On the faulty information that justified the US invasion of Iraq

"One of the saddest things in my life is to see what happened to our country since the invasion of Iraq. And the way that we got into that conflict in part was because of the capture of this man Ibn al-Shaykh al-Libi, who was thought to be a senior al-Qaeda member because he was in a training camp in Afghanistan that actually was not a part of al-Qaeda. And he was giving good information to the FBI until the point when the CIA took over the investigation. And as one of the CIA chiefs said at the time, 'We'll send him to Egypt. You send him in the morning and you get the answers in the afternoon.' And sure enough the answers they were seeking came back saying that [Osama] bin Laden was working with Saddam Hussein and that they had weapons of mass destruction. And that was the source of information that Colin Powell took to the UN to justify the invasion — all built on torture." 

On America 'taking the bait' and waging a culture war against jihadis 

"It's been a tragedy that we have followed the script that al-Qaeda has laid out for us from the beginning. Bin Laden had a plan when he attacked America. He wanted the US to go into Afghanistan and replicate the experience of the Soviet Union, which invaded Afghanistan and engaged in a very bloody and failed effort there, and then shortly after that it dissolved. And bin Laden had the vision that the same thing would happen to America: that we would become the dis-United States. And of course that didn't happen. He miscalculated. But that was his goal: to draw us into this conflict. And we went in probably far deeper than he could ever have hoped for. Iraq and Afghanistan are now the longest wars in American history." 

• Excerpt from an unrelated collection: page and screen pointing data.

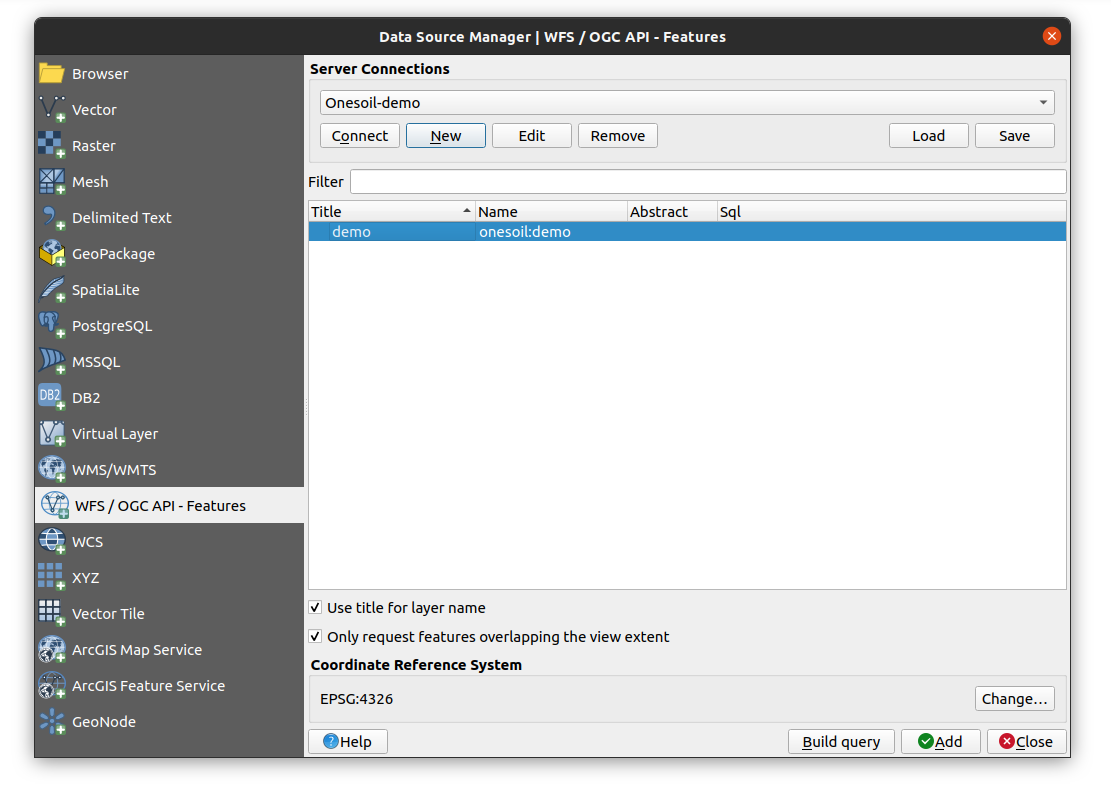
Task: Open the CRS Change… selector
Action: [x=1014, y=699]
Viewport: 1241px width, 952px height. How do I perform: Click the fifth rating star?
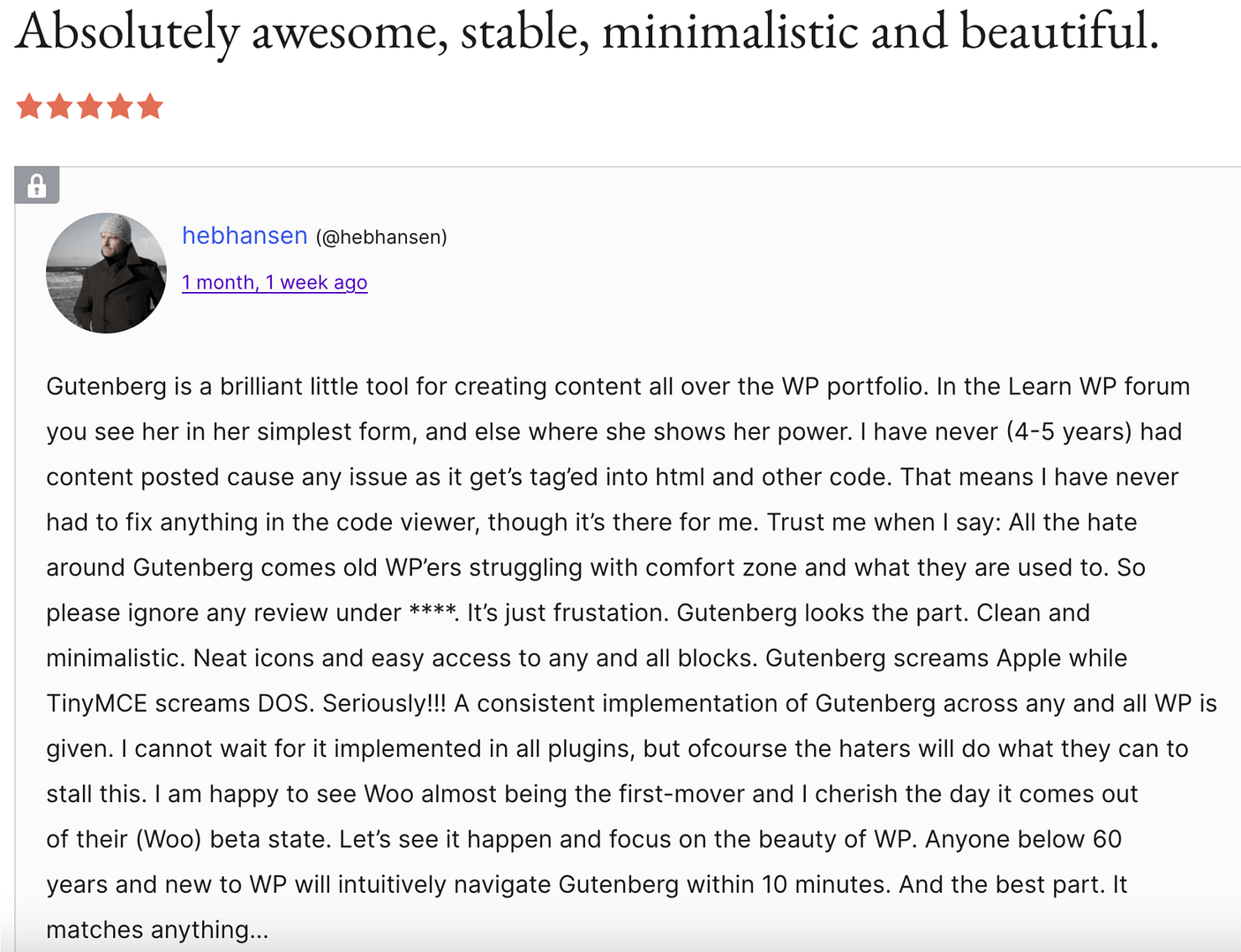(150, 106)
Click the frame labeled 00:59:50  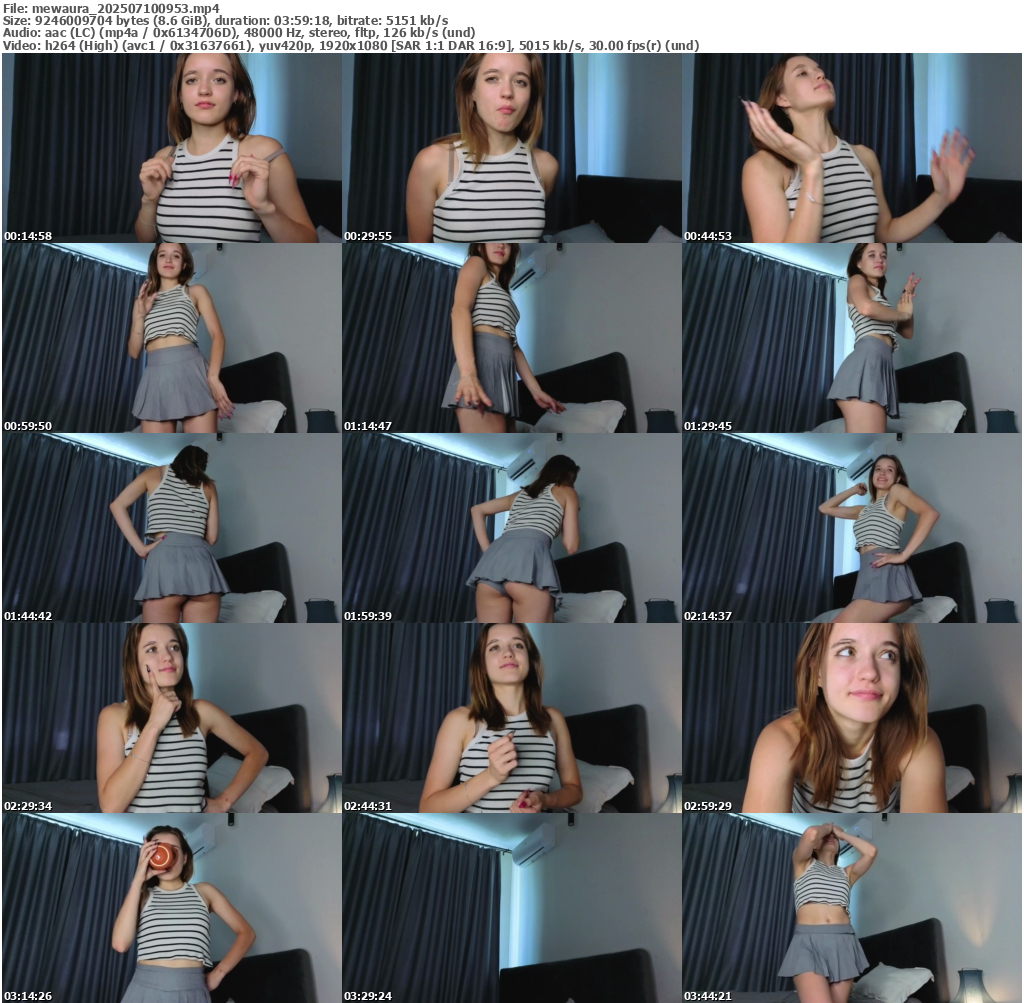click(x=172, y=338)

On his own connection to the Middle East

"I was a conscientious objector during Vietnam. And at that time you had to serve somewhere that was 50 miles away from your home. It had to be low-paying and nominally in the interest of the United States. I didn't have a problem with being 50 miles from home. I wanted to get as far away from the country at that time as I could. So I went to the United Nations and I asked for a job. And they said that they didn't do that, but they had a list of American institutions abroad and one of them was across the street at 866 UN Plaza: the American University in Cairo. And it was the most consequential walk across the street in my life. I had no idea how it was going to affect the rest of my life. I didn't know that we didn't have any diplomatic relations with Egypt at the time. There were scarcely any Americans in that country. I don't think I knew what language they spoke, but 48 hours later I was teaching my first class. So I was plunged into a culture that I didn't understand but I became very fond of."

"I had a wonderful two years in Egypt. The Egyptians, especially the students that I spent so much time with, were so sweet to me. I just found them lovely and rather jovial people. And I always felt very much at home there. So it was so wrenching to me after 9/11 to find that that culture that I was so fond of was waging war against the culture that I'm a part of. Terrorism has changed America and it has changed the Arab and the Muslim worlds."